Full Debate: Read Full Debate
Department: Cabinet Office
Monday 16th April 2018

(6 years, 7 months ago)

Commons Chamber
Read Full debate Read Hansard Text Read Debate Ministerial Extracts
Lord Walney Portrait John Woodcock (Barrow and Furness) (Lab/Co-op)
- Hansard - -

My hon. Friend the Member for Wirral South (Alison McGovern) has a done a typically valiant service for the Syrian people today by reminding us all that the focus of our efforts ought to be, ultimately, on them. I will spend a few moments on the action the Prime Minister rightly authorised at the weekend, but I want to use the majority of the few minutes I have to talk about what the future can be.

On the authorisation of strikes, as the Prime Minister knows, many of us have been pushing for this for months and, in some cases, years. It was the right decision. It was courageous. We should all welcome the fact that the RAF seems to have executed them in such a professional way, destroying the target while minimising civilian casualties and wider collateral damage. The action was necessary and worth supporting to reset the red line against chemical weapons use anywhere in the world, but I hope we also can use this opportunity to make a genuine difference for the Syrian people.

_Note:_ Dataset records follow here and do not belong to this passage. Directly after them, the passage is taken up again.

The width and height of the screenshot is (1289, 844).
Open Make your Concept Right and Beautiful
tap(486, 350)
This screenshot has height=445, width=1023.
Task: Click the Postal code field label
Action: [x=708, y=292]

I understand and accept what the Government say about wanting to avoid escalation by not seeking to change the balance of the civil war in Syria, but let us be careful in understanding what we potentially mean by that. This is a regime that uses chemical weapons as part of a worked out panoply of violence and war crimes against civilian people. It is worth remembering that the chemical attack last weekend only came about as part of an effort to try to move rebels out of the enclave in Douma. When they refused to go, the next day a chemical weapon was dropped on them. It was therefore part of a grotesque siege strategy that breaks all international conventions.

The consensus was that Russia, Assad and Iran would have it all their own way in Syria and that nothing could be done. We have shown that that is not the case. When the right targeted action is taken, we can make a difference. While we should not seek to intervene in the outcome by taking sides in the civil war, there is more that we can do with military support to back up the Syrian people. The people of Idlib now face a final, terrible siege, just as many other towns and cities have across Syria. We could say with our allies that we will guarantee humanitarian access to those people. We would not intervene militarily on the side of opposition groups—I accept that is difficult —but we could say that we will guarantee vital aid supplies to stop the grotesque war crime of siege tactics being used against those people. I really hope that the Government will take heart from the way in which they have been successful over chemical weapons and consider taking that forward in the vital weeks ahead.